-- Directions for this task --
Copy out, without any change, the part of the listing that opens with the line containing "Screen dimensions: 978x415" and closes with the line containing "Looking at the".

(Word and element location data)
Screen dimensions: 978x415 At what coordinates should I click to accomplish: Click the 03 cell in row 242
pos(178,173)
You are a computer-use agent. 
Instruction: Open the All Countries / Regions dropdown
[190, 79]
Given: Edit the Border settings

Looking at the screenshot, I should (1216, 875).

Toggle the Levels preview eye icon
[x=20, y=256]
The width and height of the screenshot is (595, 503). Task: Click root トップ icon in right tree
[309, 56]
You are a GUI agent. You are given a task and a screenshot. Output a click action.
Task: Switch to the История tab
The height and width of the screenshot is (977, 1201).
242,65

---

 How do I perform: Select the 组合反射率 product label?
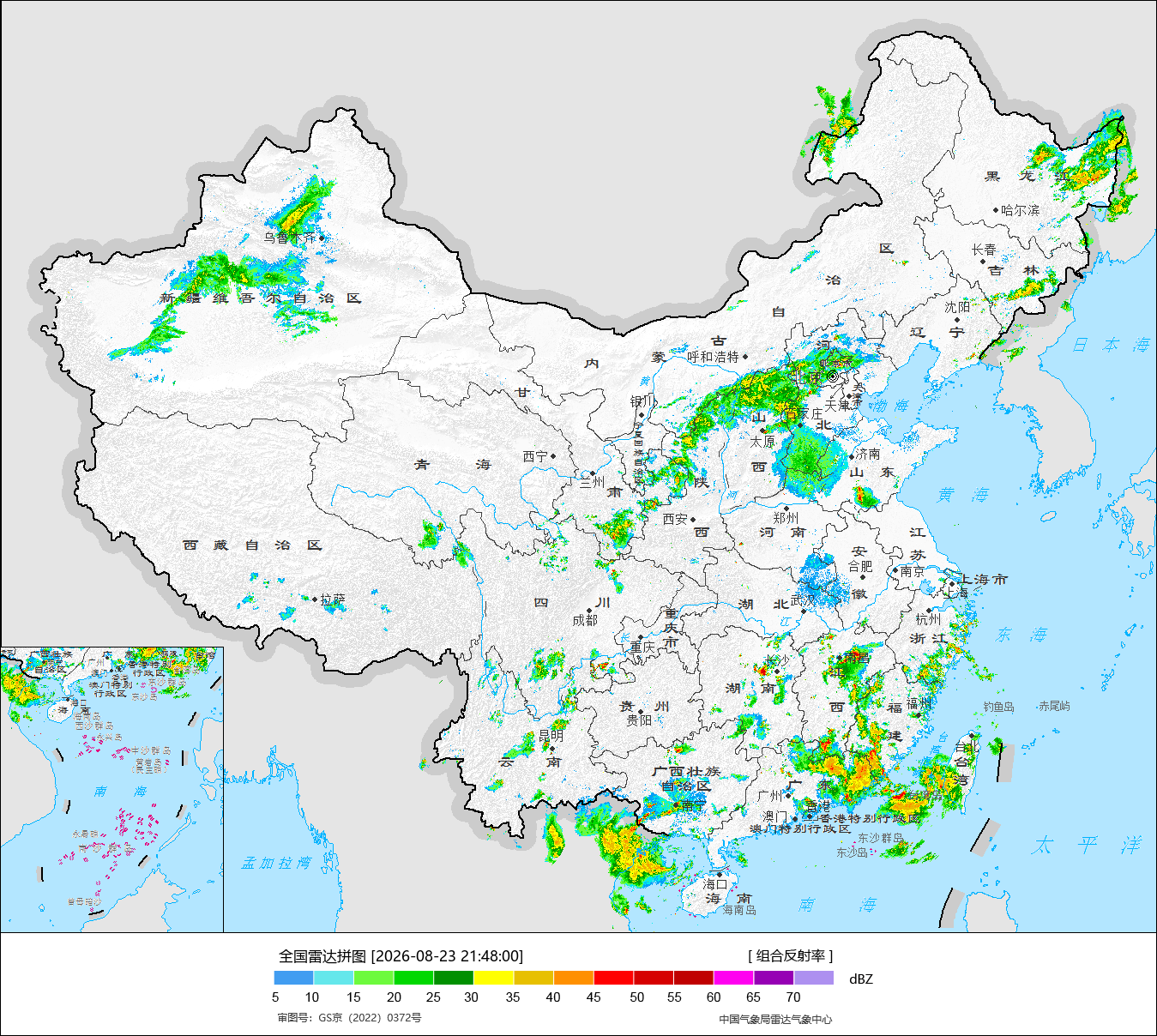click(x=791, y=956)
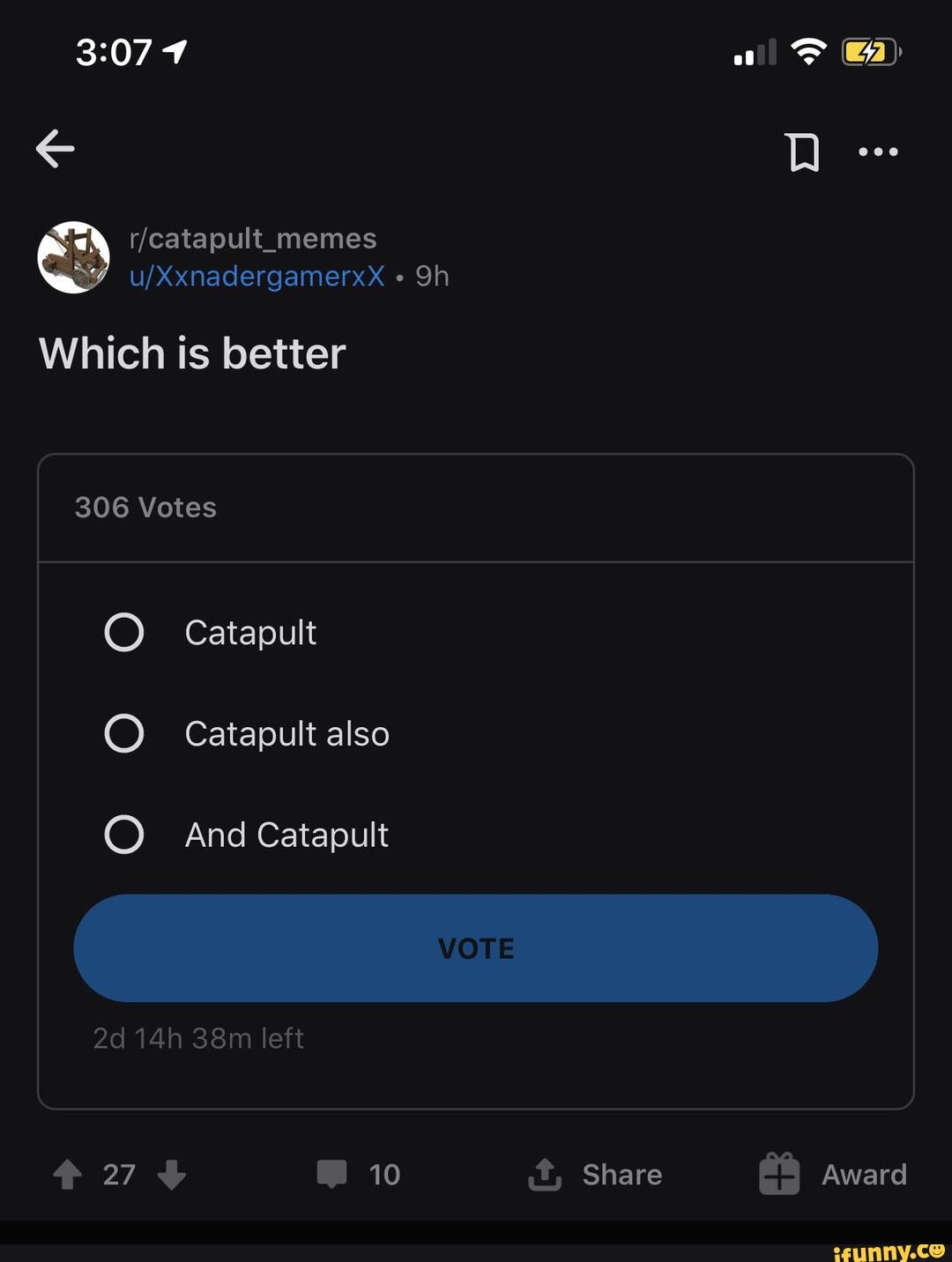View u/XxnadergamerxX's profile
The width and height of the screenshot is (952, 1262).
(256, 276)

-- Task output --
Screen dimensions: 978x415 At what coordinates should I click to accomplish: Click the 03 cell in row 242
pos(178,173)
You are a computer-use agent. 
Instruction: Open the All Countries / Regions dropdown
[190, 79]
Given: Edit the Border settings

Looking at the screenshot, I should (1216, 875).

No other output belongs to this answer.